Lunedì 16 Aprile 2018 di Michele Di Branco
3
730 precompilato, da oggi sì può consultare on line: ecco tutte le novità
Il giorno della Precompilata. Sono 30 milioni gli italiani che da oggi, collegandosi con il sito dell'Agenzia delle Entrate e accedendo al proprio «Cassetto fiscale» attraverso il Sistema pubblico per l'identità digitale (Spid), con il Pin rilasciato dell'Inps o con le credenziali del Sistema Informativo di gestione e amministrazione del personale della pubblica amministrazione (NoiPA), potranno prendere visione della dichiarazione dei redditi confezionata dal fisco e tagliata su misura per ciascun contribuente. Il documento potrà dunque essere esaminato, eventualmente corretto o integrato, approvato e infine inviato nel corso delle prossime settimane.

Il modello sarà disponibile sia per chi presenta il 730 sia per chi opta per il modello Redditi. Il 730 potrà essere inviato a partire dal 2 maggio e fino al 23 luglio. Anche il modello Redditi può essere modificato dal 2 maggio ma in quel caso può essere trasmesso dal 10 maggio al 31 ottobre.
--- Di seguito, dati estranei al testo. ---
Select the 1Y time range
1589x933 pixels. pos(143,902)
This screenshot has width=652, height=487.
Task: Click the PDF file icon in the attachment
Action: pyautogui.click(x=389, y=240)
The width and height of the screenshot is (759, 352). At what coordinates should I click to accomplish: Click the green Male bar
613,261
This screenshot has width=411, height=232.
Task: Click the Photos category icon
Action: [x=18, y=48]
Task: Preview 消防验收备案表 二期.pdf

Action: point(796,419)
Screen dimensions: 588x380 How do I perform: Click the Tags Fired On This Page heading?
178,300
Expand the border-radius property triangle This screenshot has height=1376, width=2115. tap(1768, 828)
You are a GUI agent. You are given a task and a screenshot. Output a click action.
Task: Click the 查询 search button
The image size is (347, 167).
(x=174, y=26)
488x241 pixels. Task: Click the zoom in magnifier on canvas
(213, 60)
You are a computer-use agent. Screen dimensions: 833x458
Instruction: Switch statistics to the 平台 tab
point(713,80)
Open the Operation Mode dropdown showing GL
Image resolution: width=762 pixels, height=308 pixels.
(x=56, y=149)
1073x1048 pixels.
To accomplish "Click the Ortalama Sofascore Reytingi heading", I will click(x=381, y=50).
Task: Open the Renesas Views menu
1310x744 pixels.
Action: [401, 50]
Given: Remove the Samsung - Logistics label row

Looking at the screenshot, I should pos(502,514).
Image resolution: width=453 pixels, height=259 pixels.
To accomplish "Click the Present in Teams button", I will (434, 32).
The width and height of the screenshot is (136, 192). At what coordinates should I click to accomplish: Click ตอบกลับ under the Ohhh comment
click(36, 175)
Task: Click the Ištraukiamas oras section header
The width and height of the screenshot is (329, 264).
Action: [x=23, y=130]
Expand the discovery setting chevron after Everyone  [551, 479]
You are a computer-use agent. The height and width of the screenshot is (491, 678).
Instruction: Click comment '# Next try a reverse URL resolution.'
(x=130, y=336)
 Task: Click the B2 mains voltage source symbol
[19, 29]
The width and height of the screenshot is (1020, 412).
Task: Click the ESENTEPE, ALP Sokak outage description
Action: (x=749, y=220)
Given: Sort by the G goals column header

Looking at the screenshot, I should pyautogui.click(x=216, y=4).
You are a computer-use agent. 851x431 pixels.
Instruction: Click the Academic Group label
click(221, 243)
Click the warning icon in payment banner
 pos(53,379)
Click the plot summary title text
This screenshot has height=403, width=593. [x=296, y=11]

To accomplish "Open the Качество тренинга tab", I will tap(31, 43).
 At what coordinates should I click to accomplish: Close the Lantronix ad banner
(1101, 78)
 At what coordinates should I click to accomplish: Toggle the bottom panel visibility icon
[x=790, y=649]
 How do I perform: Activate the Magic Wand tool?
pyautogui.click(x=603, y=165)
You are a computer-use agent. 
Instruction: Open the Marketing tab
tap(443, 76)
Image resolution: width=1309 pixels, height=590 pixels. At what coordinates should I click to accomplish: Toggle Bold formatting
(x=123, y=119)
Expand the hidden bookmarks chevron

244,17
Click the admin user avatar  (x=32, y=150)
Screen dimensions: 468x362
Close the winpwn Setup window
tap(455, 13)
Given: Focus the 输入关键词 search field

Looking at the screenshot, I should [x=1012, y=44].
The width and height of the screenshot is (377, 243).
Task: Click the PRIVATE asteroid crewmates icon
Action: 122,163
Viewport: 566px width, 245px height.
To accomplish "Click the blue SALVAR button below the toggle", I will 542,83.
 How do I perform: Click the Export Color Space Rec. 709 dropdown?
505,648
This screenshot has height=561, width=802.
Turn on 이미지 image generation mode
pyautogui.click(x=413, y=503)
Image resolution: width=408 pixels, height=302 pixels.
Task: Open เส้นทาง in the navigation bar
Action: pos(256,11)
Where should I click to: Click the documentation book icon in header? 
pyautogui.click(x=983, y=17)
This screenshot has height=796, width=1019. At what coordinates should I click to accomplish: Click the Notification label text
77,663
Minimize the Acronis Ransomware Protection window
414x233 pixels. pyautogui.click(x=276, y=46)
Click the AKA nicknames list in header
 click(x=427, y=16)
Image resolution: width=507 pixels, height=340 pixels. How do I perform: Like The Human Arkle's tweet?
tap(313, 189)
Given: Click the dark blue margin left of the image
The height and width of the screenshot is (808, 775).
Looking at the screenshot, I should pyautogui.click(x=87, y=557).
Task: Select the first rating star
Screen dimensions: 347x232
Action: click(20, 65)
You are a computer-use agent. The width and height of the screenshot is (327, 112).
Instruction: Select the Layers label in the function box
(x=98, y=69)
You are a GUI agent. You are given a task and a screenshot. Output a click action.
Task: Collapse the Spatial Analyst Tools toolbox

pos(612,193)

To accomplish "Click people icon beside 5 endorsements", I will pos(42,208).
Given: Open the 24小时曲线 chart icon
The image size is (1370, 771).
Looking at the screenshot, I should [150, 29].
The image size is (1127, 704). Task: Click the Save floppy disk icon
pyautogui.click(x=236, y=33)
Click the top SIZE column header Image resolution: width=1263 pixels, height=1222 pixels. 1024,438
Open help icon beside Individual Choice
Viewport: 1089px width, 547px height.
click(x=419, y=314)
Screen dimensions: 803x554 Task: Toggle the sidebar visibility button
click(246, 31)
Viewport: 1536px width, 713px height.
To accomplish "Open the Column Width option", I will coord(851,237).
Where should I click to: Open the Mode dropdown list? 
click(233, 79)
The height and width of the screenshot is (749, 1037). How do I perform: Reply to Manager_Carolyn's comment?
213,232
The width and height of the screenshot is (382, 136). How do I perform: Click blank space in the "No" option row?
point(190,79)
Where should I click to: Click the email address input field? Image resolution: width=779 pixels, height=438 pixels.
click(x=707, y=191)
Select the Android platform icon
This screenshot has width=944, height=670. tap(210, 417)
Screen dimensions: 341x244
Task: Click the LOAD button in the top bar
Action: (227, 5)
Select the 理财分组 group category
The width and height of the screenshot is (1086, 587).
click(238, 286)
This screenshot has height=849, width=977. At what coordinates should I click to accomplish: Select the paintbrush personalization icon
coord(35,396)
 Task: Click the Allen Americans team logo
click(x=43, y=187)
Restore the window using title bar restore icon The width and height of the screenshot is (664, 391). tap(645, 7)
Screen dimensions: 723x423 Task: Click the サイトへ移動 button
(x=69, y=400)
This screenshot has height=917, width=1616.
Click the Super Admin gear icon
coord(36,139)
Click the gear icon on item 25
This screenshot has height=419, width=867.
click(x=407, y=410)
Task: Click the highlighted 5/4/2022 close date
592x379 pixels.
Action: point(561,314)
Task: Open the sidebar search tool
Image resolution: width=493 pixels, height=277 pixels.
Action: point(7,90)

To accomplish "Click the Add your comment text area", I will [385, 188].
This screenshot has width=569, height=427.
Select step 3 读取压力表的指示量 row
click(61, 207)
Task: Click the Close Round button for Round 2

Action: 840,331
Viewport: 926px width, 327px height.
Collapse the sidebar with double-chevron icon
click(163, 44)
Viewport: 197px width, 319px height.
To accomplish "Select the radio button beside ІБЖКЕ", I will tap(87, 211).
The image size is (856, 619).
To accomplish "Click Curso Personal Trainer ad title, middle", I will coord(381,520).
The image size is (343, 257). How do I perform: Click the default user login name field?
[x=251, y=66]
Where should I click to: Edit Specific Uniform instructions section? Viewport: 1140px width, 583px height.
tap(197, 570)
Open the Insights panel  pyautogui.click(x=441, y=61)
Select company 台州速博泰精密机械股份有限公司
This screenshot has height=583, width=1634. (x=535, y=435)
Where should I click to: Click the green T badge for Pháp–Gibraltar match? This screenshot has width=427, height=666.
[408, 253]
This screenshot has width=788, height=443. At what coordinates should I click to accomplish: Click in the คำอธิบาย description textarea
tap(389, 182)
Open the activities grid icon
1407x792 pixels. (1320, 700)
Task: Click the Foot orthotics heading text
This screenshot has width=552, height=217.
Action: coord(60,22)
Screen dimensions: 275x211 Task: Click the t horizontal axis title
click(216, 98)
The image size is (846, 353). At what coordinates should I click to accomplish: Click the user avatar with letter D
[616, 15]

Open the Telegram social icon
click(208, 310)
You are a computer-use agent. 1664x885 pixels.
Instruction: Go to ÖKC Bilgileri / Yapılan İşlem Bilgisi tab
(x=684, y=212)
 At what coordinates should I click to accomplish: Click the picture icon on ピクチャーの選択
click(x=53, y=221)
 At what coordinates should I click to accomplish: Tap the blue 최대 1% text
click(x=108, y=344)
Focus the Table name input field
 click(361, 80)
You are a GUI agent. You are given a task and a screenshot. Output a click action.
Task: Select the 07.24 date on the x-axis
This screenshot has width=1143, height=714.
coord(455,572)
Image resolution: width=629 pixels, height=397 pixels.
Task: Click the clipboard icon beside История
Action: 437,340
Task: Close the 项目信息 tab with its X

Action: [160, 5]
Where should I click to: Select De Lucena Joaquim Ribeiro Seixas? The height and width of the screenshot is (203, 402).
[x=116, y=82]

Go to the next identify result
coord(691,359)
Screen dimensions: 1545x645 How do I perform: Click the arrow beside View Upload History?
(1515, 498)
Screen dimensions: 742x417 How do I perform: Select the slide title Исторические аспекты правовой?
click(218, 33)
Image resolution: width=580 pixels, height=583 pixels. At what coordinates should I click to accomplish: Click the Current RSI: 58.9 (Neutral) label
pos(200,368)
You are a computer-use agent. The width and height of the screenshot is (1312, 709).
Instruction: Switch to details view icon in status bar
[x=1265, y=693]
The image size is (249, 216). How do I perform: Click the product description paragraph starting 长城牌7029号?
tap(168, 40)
ACCEDI ALLA TUA PRECOMPILATA SUL SITO DELL'AGENZIA DELLE ENTRATE

Cliccando su https://infoprecompilata.agenziaentrate.gov.it vengono fornite tutte le indicazioni utili, i passi da seguire fino all'invio, le date e le scadenze da ricordare, oltre naturalmente alle risposte alle domande più frequenti.

I DETTAGLI
Quest'anno, con l'ingresso di nuove voci, si arricchisce ancora il paniere dei dati a disposizione, che raggiungono quota 925 milioni con un incremento del 3,5% rispetto a quelli inseriti lo scorso anno. Nella dichiarazione precompilata 2018, voluta da Ernesto Maria Ruffini, che guida le Entrate, sono inseriti nuovi oneri e spese, che si aggiungono alle dodici voci già presenti nel modello. Esordiscono, infatti, le spese per la frequenza degli asili nido e relativi rimborsi, i contributi detraibili versati alle società di mutuo soccorso e, se comunicate in quanto l'invio è facoltativo, le erogazioni liberali effettuate in favore di Onlus, associazioni di promozione sociale, fondazioni e associazioni riconosciute aventi per scopo statutario la tutela, promozione e la valorizzazione dei beni di interesse artistico, storico e paesaggistico e fondazioni e le associazioni aventi per scopo statutario lo svolgimento o la promozione di attività di ricerca scientifica. Entrando nel dettaglio delle voci, la fanno da padrone i 720 milioni di dati delle spese sanitarie, in crescita del 4,3% rispetto a quelli trasmessi nel 2017. In aumento anche il numero delle informazioni relative ai bonifici per ristrutturazioni edilizie, che raggiungono quest'anno quota 16 milioni (+1,5%). Inoltre, 95 milioni di dati riguardano i premi assicurativi (+1,6%), oltre 3,8 milioni i rimborsi di spese sanitarie (+20,3%), quasi 3,5 milioni le spese universitarie (+1,2%). L'incremento più elevato si registra con riferimento ai rimborsi di spese universitarie, oltre 55 mila, che fanno registrare un balzo del 67,9% rispetto al 2017. Intanto da oggi, ancora accedendo al «Cassetto fiscale», i contribuenti potranno finalmente togliersi la curiosità di sapere in che modo lo Stato utilizza le tasse che vengono pagate. E non in termini generali ma personali, indicando per ciascuno di noi la destinazione d'uso delle imposte.

L'ESEMPIO
Insomma, esattamente come in Gran Bretagna (unico Paese in Europa finora nel quale è attivo un servizio simile), anche in Italia ciascuno di noi potrà sapere quanto degli importi pagati all'erario è servito per finanziare la previdenza e sanità (che assorbono in media il 40% del gettito complessivo), che importo è servito a pagare i servizi di trasporto e quanto invece è stato assorbito dagli interessi del debito pubblico. «Gentile Mario Rossi, ecco come lo Stato usa le tue tasse» questo l'incipit della lettera che comparirà online da stamattina e che sarà accompagnata da una tabella e da un grafico a torta con le diverse voci del bilancio pubblico: sanità, previdenza, istruzione, sicurezza, trasporti, cultura, protezione del territorio, ma anche la quota parte del debito pubblico.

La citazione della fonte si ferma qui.